==== Data records

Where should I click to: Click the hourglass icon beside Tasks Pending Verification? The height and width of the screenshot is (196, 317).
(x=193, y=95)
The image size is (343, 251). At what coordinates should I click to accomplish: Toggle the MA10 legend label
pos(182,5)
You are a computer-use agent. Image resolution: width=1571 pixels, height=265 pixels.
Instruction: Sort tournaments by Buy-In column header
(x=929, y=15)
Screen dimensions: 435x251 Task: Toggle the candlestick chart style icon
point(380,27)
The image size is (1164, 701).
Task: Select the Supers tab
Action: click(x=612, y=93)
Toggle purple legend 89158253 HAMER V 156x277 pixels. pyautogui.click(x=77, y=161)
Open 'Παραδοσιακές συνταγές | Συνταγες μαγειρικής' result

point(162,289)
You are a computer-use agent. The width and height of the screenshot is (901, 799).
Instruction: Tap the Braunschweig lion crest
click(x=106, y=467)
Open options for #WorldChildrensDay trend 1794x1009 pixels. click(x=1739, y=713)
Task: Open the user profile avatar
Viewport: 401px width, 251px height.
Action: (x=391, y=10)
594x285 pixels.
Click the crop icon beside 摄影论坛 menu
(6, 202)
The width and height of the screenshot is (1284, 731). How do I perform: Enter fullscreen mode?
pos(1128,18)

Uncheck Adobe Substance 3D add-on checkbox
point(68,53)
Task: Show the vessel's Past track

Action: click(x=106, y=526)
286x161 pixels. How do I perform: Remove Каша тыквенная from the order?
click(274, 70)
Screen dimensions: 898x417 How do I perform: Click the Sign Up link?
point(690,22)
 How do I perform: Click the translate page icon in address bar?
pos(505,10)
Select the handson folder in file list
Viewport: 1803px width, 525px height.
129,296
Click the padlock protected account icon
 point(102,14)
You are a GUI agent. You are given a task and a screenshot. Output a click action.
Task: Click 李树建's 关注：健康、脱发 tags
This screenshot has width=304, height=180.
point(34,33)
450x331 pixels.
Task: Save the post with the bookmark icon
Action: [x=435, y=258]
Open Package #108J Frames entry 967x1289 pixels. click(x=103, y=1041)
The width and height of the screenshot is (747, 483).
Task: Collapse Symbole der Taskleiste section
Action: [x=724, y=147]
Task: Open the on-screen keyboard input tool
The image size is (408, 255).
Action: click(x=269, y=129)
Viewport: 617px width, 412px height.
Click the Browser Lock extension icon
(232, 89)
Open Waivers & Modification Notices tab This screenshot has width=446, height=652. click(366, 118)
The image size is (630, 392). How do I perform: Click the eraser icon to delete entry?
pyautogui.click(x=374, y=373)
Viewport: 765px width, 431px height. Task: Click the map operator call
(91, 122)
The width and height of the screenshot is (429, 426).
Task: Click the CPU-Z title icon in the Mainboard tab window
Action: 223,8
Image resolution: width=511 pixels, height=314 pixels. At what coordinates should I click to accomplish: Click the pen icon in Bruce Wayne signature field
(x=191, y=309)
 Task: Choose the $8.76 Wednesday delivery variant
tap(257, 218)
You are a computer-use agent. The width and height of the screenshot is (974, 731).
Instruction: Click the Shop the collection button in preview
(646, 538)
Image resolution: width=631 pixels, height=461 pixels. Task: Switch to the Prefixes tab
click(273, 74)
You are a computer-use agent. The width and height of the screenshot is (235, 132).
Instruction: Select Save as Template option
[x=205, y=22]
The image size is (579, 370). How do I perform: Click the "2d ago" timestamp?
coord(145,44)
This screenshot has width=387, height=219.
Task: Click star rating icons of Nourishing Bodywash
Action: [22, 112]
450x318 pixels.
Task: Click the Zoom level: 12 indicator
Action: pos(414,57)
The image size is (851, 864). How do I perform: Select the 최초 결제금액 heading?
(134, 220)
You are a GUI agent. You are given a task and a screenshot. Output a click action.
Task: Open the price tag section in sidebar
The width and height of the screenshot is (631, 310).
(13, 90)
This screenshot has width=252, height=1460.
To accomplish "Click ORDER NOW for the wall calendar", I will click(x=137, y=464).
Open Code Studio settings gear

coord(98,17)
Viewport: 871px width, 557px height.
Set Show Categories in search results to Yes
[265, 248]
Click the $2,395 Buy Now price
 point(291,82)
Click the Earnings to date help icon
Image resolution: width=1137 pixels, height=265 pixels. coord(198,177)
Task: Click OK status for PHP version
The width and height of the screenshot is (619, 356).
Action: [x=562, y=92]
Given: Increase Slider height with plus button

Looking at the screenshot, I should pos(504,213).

========

-- Action item --
Your answer should consist of copies of the lines above that include the string "computer".

-- Task response --
You are a computer-use agent. Image resolution: width=1571 pixels, height=265 pixels.
You are a computer-use agent. The width and height of the screenshot is (901, 799).
You are a computer-use agent. The width and height of the screenshot is (974, 731).
You are a computer-use agent. The width and height of the screenshot is (235, 132).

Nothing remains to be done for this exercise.